> TASK TO CARRY OUT:
Format the lines starting at the one that contains "has height=740, width=1530." and ending at the one that contains "This screenshot has width=620, height=563." as a Markdown table with columns n and Line. Number each line and leave out blank lines.

[Stored data entries]
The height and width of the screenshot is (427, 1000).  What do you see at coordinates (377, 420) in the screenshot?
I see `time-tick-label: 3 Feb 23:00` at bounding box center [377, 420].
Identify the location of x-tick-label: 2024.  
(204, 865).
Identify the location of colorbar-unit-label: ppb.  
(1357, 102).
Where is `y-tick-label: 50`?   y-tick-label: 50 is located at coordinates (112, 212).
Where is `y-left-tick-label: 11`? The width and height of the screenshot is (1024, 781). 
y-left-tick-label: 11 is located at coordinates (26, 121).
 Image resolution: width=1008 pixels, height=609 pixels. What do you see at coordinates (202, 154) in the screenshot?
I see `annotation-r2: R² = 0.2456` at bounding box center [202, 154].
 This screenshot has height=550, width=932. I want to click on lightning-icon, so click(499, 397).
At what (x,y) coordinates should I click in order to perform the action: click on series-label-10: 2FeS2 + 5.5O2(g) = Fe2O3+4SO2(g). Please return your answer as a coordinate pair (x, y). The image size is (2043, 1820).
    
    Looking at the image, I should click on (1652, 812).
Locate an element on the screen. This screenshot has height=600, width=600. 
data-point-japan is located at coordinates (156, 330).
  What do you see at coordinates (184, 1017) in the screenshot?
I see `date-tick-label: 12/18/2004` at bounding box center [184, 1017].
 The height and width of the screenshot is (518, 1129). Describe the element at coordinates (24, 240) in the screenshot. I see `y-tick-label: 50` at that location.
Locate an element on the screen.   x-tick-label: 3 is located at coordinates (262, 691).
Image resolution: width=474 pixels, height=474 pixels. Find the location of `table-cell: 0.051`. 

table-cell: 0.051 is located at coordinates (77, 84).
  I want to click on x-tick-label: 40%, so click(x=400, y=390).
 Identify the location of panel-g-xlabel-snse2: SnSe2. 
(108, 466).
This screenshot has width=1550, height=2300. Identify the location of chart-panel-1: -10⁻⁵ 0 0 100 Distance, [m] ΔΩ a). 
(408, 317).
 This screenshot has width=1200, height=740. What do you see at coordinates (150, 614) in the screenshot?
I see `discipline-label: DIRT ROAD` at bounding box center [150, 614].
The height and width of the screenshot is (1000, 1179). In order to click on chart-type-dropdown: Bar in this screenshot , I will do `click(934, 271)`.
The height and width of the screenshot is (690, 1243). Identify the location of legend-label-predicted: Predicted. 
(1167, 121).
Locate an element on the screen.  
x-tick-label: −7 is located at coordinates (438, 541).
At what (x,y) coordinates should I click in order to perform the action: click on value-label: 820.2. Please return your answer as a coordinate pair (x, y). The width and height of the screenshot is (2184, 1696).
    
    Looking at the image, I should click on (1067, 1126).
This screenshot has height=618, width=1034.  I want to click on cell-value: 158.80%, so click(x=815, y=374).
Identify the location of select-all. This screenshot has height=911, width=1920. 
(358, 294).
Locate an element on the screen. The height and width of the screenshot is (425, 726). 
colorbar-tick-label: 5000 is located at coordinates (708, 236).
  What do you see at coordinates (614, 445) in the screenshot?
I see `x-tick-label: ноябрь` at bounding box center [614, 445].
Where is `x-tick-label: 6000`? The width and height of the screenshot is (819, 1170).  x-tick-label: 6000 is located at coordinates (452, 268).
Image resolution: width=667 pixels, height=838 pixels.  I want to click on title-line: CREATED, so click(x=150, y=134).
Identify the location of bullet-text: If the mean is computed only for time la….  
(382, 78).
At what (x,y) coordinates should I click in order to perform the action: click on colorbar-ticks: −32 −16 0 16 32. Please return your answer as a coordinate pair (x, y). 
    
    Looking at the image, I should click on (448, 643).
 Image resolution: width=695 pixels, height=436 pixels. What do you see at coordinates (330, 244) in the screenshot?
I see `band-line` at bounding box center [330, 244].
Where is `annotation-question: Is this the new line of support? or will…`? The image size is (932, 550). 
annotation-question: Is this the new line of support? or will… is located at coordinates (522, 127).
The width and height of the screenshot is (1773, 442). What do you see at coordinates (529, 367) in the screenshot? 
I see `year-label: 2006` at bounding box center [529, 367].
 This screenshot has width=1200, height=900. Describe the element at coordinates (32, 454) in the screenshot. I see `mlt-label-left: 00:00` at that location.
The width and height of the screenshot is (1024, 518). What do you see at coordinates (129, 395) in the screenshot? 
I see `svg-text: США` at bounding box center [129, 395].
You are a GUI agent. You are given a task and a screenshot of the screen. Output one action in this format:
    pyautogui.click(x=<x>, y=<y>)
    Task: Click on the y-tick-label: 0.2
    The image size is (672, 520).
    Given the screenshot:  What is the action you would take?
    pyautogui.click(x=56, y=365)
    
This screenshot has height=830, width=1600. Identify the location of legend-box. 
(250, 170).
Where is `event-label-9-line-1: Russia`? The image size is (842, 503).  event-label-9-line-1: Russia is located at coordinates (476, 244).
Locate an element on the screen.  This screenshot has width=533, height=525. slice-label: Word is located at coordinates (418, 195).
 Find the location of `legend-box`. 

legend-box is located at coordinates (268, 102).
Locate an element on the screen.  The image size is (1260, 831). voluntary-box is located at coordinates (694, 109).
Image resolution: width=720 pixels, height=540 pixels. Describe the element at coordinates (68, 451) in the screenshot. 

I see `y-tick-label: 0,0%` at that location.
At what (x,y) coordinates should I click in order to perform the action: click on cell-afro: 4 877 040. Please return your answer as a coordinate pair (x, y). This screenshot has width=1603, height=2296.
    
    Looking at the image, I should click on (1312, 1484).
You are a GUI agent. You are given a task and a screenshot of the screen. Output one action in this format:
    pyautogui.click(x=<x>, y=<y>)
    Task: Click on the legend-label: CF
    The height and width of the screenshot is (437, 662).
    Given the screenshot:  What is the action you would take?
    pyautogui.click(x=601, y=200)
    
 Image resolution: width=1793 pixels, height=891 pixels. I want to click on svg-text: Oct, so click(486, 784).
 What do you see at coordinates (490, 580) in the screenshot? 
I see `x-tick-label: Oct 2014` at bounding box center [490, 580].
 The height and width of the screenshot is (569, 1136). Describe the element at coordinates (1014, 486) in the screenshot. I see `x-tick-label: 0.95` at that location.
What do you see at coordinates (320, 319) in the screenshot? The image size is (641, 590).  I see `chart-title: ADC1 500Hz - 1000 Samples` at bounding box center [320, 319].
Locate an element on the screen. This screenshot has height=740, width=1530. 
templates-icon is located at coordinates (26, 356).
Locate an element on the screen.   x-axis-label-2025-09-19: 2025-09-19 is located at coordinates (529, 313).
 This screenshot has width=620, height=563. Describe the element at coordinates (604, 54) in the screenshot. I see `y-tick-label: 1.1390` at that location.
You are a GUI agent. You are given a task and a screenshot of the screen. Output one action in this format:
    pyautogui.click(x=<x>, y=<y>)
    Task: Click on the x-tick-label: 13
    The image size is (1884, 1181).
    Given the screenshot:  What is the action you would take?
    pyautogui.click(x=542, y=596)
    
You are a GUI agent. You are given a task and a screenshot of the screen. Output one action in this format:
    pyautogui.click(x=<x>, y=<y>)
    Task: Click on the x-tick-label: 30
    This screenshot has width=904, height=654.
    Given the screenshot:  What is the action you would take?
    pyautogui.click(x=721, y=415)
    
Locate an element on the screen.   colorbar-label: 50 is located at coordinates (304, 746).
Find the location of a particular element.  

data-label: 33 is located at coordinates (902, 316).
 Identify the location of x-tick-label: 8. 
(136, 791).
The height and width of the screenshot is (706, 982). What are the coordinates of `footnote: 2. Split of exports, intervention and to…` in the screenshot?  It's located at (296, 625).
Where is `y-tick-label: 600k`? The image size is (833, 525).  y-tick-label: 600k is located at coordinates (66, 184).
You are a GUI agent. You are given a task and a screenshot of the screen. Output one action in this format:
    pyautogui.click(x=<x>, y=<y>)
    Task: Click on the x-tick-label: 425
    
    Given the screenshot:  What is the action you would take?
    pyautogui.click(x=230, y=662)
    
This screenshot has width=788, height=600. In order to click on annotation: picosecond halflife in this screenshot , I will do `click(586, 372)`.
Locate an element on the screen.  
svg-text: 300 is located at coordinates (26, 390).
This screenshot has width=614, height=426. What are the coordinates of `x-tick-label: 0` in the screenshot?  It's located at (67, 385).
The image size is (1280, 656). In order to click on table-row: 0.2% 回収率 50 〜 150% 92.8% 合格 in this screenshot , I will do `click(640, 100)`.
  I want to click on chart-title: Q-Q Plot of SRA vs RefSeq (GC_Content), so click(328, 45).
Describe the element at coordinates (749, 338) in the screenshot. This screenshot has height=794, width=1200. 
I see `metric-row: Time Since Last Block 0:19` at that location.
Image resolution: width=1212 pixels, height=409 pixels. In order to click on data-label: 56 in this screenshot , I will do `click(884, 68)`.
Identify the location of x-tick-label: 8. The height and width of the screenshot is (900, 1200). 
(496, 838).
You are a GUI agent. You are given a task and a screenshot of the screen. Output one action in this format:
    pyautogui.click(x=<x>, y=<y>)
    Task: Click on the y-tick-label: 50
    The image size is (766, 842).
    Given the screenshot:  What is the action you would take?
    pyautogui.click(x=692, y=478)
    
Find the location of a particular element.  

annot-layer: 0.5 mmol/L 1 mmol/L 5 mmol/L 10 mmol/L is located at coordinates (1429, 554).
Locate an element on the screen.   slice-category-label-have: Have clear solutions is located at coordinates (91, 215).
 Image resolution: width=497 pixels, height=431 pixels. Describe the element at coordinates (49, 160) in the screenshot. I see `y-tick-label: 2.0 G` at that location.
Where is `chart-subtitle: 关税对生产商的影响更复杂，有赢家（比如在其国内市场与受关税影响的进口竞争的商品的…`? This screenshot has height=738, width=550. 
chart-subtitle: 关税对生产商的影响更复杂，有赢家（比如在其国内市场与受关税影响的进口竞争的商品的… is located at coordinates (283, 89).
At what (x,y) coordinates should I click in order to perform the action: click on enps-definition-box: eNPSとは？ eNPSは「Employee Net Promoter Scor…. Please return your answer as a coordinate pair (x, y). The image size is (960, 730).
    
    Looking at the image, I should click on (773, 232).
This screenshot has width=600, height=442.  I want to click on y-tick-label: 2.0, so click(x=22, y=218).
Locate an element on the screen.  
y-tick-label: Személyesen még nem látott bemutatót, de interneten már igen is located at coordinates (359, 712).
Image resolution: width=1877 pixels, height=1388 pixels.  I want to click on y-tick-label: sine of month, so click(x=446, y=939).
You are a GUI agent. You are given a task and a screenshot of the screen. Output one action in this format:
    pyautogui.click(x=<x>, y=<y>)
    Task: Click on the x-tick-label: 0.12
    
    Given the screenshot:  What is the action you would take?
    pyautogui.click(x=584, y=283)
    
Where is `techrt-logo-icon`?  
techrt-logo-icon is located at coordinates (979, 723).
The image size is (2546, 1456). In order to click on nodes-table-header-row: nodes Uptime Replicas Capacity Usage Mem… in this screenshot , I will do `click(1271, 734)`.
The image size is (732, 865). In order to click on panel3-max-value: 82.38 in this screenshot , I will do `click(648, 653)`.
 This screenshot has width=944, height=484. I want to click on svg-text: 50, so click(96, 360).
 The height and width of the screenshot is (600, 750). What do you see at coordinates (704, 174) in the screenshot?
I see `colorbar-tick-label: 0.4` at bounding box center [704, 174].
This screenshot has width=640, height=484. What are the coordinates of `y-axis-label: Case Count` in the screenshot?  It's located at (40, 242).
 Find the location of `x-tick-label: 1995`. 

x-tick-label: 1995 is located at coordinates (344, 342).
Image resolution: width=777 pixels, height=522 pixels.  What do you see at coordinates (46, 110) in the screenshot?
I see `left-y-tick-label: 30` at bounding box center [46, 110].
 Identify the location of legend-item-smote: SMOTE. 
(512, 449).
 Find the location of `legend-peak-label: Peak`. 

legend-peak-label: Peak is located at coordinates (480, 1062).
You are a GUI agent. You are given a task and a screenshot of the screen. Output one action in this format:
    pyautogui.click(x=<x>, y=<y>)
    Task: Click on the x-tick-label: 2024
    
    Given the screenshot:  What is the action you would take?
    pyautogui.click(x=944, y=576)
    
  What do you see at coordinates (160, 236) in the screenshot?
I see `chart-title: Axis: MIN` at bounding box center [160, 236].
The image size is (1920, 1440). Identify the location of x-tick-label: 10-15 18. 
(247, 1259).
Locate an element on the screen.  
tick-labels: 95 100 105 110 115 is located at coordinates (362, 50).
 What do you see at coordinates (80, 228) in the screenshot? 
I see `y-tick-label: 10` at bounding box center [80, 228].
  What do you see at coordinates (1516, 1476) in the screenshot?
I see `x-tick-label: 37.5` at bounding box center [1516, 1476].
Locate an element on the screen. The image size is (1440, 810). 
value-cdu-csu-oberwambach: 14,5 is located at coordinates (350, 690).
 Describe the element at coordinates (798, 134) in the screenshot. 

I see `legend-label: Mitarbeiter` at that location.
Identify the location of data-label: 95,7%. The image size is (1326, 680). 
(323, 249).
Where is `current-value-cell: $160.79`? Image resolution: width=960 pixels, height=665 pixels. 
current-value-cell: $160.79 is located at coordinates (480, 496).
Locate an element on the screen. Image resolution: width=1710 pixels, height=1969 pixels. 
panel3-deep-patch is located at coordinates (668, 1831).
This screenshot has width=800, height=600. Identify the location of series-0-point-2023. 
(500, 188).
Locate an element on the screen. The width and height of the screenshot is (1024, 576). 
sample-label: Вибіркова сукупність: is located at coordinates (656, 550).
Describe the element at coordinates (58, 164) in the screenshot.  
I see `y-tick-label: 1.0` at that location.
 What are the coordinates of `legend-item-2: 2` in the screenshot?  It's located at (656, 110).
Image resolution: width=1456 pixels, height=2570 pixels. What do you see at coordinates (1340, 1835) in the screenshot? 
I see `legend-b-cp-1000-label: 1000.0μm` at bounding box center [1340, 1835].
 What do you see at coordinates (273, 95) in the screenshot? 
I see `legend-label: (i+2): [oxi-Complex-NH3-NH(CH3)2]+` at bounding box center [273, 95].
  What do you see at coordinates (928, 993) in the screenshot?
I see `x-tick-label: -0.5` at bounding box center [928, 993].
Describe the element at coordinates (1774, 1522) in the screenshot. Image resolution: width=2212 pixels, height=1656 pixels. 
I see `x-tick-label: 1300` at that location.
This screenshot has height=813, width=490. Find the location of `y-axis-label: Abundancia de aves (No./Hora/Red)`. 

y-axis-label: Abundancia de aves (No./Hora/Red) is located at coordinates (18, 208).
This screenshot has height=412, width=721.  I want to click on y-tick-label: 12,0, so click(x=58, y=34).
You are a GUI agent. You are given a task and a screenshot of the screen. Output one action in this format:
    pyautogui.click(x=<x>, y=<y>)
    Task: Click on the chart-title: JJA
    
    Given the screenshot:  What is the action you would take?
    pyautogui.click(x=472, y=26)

> EXERCISE RESULT:
| n | Line |
|---|---|
| 1 | Locate an element on the screen. This screenshot has height=740, width=1530.  |
| 2 | templates-icon is located at coordinates (26, 356). |
| 3 | Locate an element on the screen.   x-axis-label-2025-09-19: 2025-09-19 is located at coordinates (529, 313). |
| 4 |  This screenshot has width=620, height=563. Describe the element at coordinates (604, 54) in the screenshot. I see `y-tick-label: 1.1390` at that location. |